This page showcases my work on 3D Object Reconstruction from images. The main goal is to learn category level object class and shape information from a large dataset of shape models. I trained a multi-view autoencoder architecture on common objects from the ShapeNet dataset.

Multi-View Image Dataset

I used Blender scripts to automatically generate synthetic renders of models from the ShapeNet dataset. I render ground truth color and depth images as well as ground truth camera poses, object masks, point cloud, and voxel grid information. Below you can see some example renders.

Architecture

The multi-view autoencoder consists of a PointNet like encoder network that fuses embedding vectors from multiple views. The intuition is that regardless of the viewing angle or pose of the input image, each image of the same object should project to the same latent representation. The decoder network is composed of series of linear and 2D deconvolutional layers that expand the shape embedding vector to a voxel grid of size 128x128x128. I use the cross-entropy loss for shape reconstruction loss and I use a contrastive loss on the embedding vectors to promote clustering in the latent space.

Results

I trained my network for 4 days with 6 RTX 2080 GPU's on the Euler compute cluster. The dataset consisted of 8 object categories with 50 object instances each and 16 input color/depth views.

Quantitative

I evaluate reconstruction performance with a cross-entropy loss, chamfer distance loss, and intersection over union.

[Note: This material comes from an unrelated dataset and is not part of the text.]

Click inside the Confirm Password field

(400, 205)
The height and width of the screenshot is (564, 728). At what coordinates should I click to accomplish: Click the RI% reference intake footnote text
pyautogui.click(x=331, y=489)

I run ablation studies and find that increasing the number of input views to the network improves reconstruction.

Qualitative

Ground Truth

1 Input View Prediction

5 Input View Prediction

1-5 Input View Prediction

The auto-encoder embedding space is clustered into classes as seen in the following TSNE embedding illustration:

Tools Used

  • Python, Blender, and various bash scripts.
  • Main libraries: PyTorch, PyTorch3D, OpenCV, and Open3D.